Some folks are trying to change the face of Broadway, literally. With the success of the Debbie Allen directed Cat on a Hot Tin Roof featuring a cast full of our people (and A Raisin in the Sun production featuring Sean Diddy Combs) producers are trying to find ways to keep us coming back to the Great White Way. Their solution? Let’s add some color. Next up a rainbow coalition cast gives us A Streetcar Named Desire. Yes, really. I don’t know about you but there’d be nothing better than seeing Forest Whitaker as Stanley Kowalski screaming STELL-A. Can’t you just picture it with Jessica Alba and Julia Roberts playing Blanche and Stella respectively?

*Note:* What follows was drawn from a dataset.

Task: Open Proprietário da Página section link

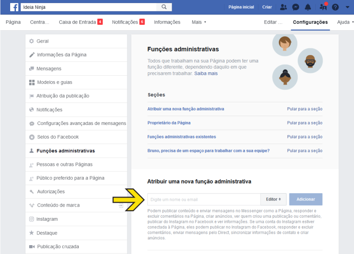Action: pos(169,123)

I am joking but Stephen C. Byrd, Cat’s producer is not. Byrd wants to bring JeCaryous Johnson work to Broadway, maybe David E. Talbert and folks are definitely talking about the guarantee draw, Tyler Perry himself. Why Broadway? Producers only see the universal color, green. That’s why orchestra and mezzanine seats often top $100 each. On my second visit to The Color Purple, angry theatre-goings stormed the box office on a Saturday night because Fantasia was a no-show. Apparently she did that often. I stayed to support the understudy because I wasn’t there for an American Idol winner.
So we’ll go to the theater but we want to see people we know. Our folks come out in droves to see people like Billy Dee Williams, Morris Chestnut, Richard Roundtree, Robin Givens, Vivica Fox and others essentially playing themselves. I’m not mad at the actors/singers because everybody needs to eat and keep a roof over their heads. Denzel, Will, and Halle are exceptions, not the rule. But those of us who can see the difference between August Wilson and David E. Talbert are in danger of being overruled by the majority because success is measured by a return on an investment instead of a riveting performance.
I have much more tolerance for a formulaic production if it is a local/regional theater. But I have to pay over $100 for something I am expecting some quality. So I have to run out fast and get tickets for Laurence Fishburne’s turn as Thurgood Marshall because pretty soon our only Broadway option may be Madea and her madness.